The naming scheme follows the create precedent: descriptive <start>-to-<end>-<options>-prealloc-<mode>.{stdout,stderr,meta} case names, not opaque hashes. Phase 11 compares instar's post- resize info JSON against <case_name>.stdout.txt for the matching qemu-img version; mismatches outside the documented divergence whitelist (vhdx file GUIDs, timestamps, tool-version strings) fail the test.

The master plan's note about (format, options, start_size, end_size, preallocation) hash keys is overridden by the existing repo convention. Hash keys are illegible in review; the descriptive form makes it obvious which case regressed when a baseline changes.

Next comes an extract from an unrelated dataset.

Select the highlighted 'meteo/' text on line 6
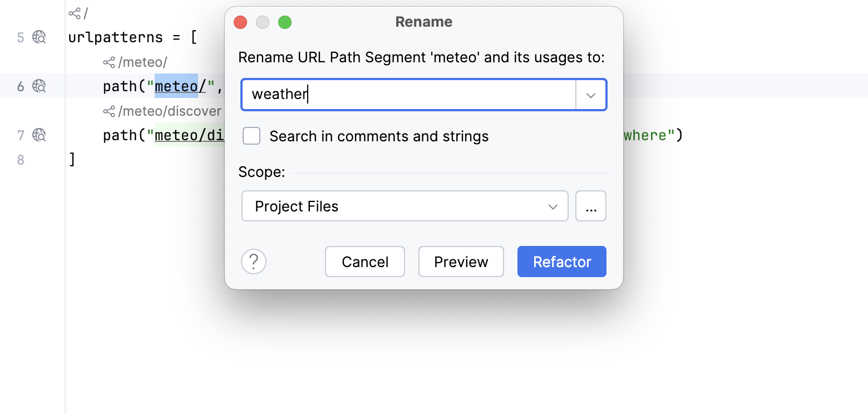868x414 pixels. 177,86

What the survey turned up¶

instar-testdata/scripts/generate-baselines.py at ~1251 lines already has the dispatch shape phase 10 needs: COMMANDS dict at line 135 maps command-name → config (output_types + per-command extras like create_cases); CREATE_CASES at line 214 is the per-target case dictionary; generate_create_baseline() at line 743 is the closest precedent — it runs create → info, captures three artefacts per case, normalises absolute paths to $FILENAME, and tolerates non-zero exits as recorded baselines (older qemu rejecting extended_l2=on for example). main()'s per-command branch at line 1018 drives the loop.
expected-outputs/create-info-json/<target>/<version>/ shows the on-disk layout: 80 version dirs × per-target case lists × {stdout,stderr,meta.json} triples. Total ~20 MiB for create.
Makefile at instar-testdata/Makefile exposes baselines-{info,check,compare,measure} targets; baselines is the umbrella. Notably there is no baselines-create target — create baselines are generated via direct script invocation today. Phase 10 adds baselines-resize and considers whether to backfill baselines-create (out of scope; defer).
qemu-img resize surface. Verified by reading qemu-img 6.0.0 resize and qemu-img 10.2.0 resize help: --preallocation has been on resize since at least 6.0.0 (our oldest shipped binary), and the syntax [+-]SIZE[bkKMGTPE] is stable across the whole range. No version-conditional case gating needed for the preallocation flag — older versions that reject a specific mode for a specific format just produce a non-zero exit, which the baseline records verbatim.
qemu-img cannot resize vmdk, vpc (vhd), or vhdx on any version we ship. The driver responds "Image format driver does not support resize". instar does support resize on all three. We still generate baselines for these formats — they record the rejection verbatim, document the capability gap, and act as a tripwire for the day qemu adds support. Phase 11 must handle the cross-tool asymmetry: for qcow2 + raw, diff instar's info JSON against qemu's matching baseline; for vmdk / vhd / vhdx, the baseline's resize_return_code != 0 is the signal to fall back to internal consistency checks (instar resize → instar info → instar check) instead of a diff.
COMMANDS['create']['output_types'] is {'create-info-json': 'json'}. Phase 10 mirrors with {'resize-info-json': 'json'} — info-JSON is the only cross-version-comparable view (info-human embeds an absolute path; resize's own stdout is the trivial "Image resized." log line; neither is worth a baseline).

Algorithmic design¶

`RESIZE_CASES` matrix¶

Each entry is a 5-tuple:

(case_name, start_size, end_spec, create_opts, prealloc)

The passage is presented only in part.